* **Requirement**:
Retyping should cover only the lines from the one containing "Click the checkmark" through the final line of the records, with pictures omitted.
== Segment start ==
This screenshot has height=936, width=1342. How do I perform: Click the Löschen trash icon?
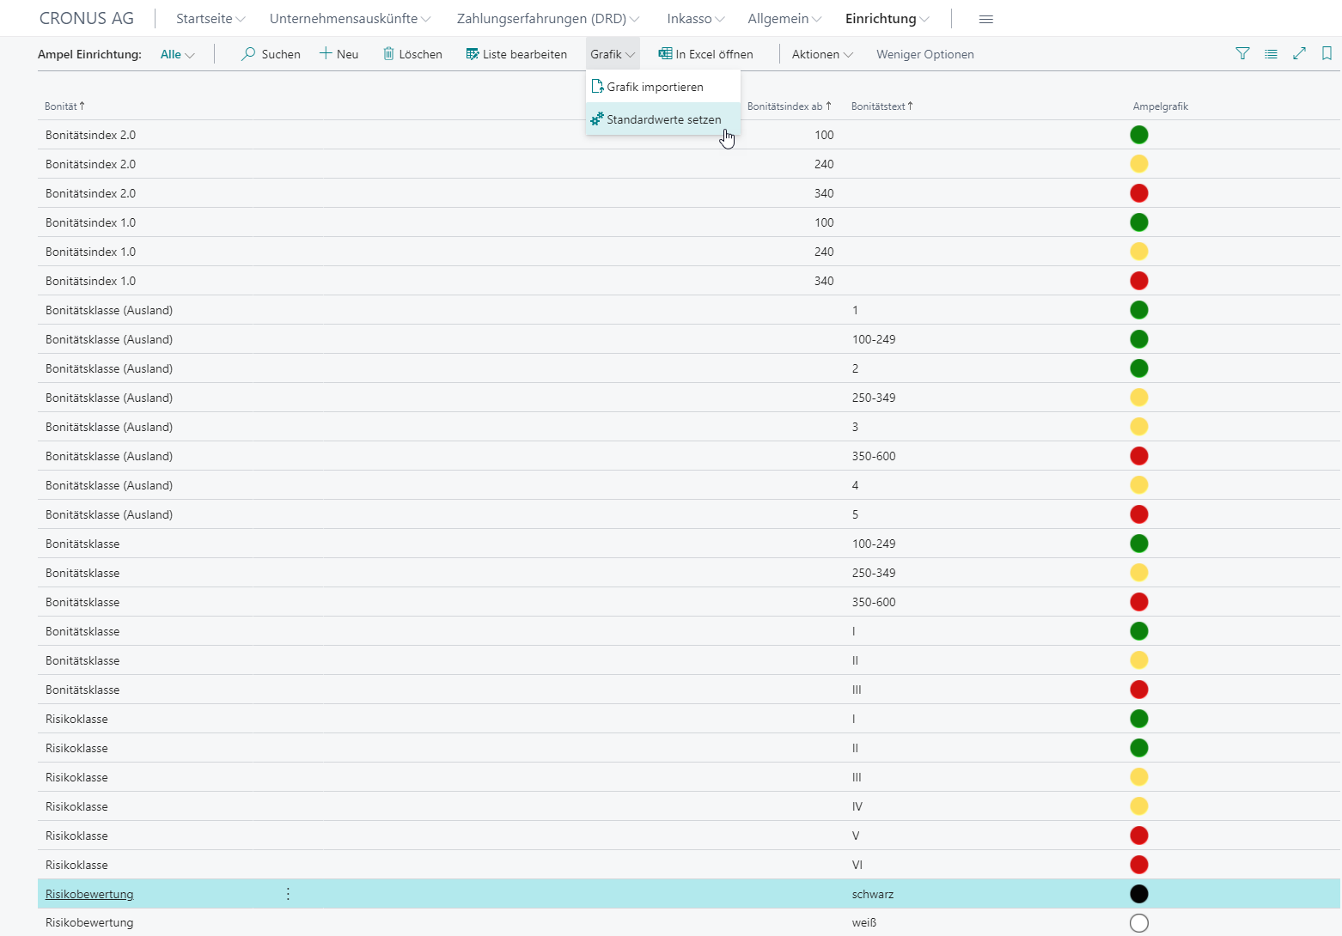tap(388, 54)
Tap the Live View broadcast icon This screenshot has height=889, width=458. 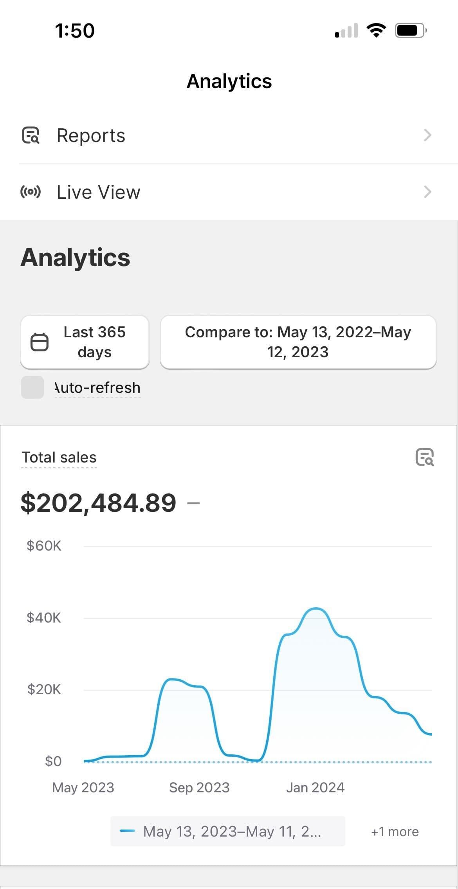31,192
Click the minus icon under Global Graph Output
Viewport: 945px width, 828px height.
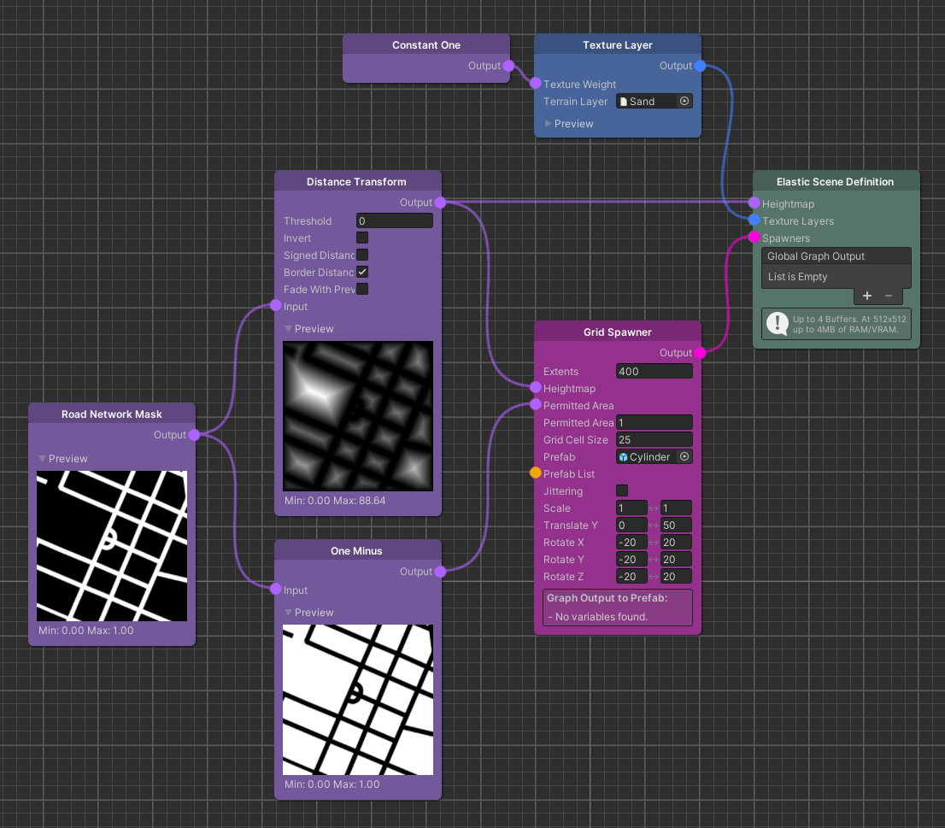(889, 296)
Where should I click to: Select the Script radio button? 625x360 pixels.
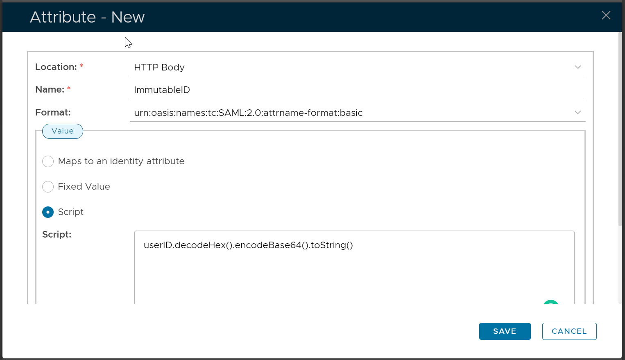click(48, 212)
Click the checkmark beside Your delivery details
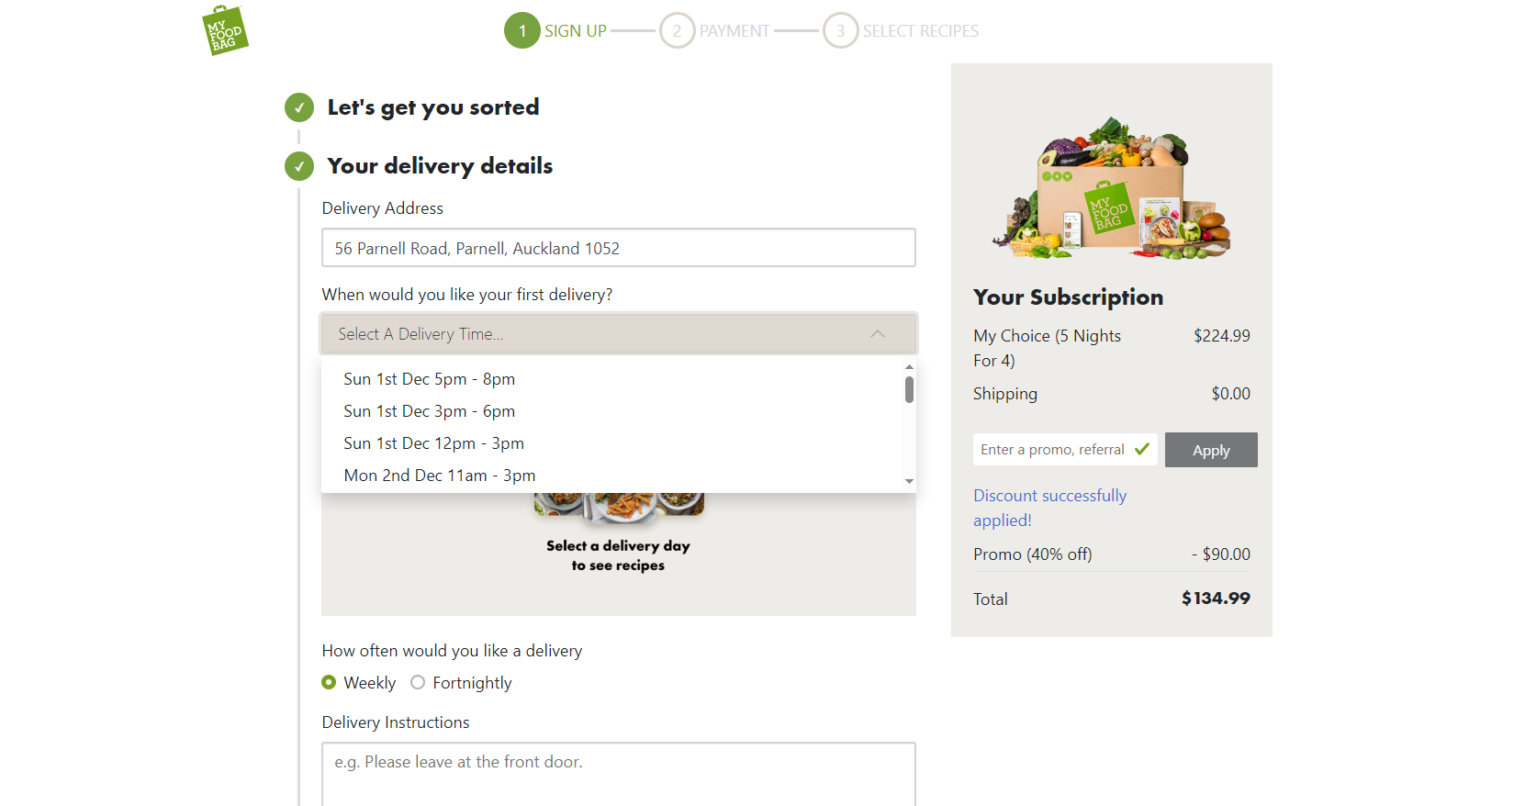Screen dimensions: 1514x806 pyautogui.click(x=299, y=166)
== Segment end ==
* **Written answer**:
Click the checkmark beside Your delivery details
Screen dimensions: 1514x806 pyautogui.click(x=299, y=166)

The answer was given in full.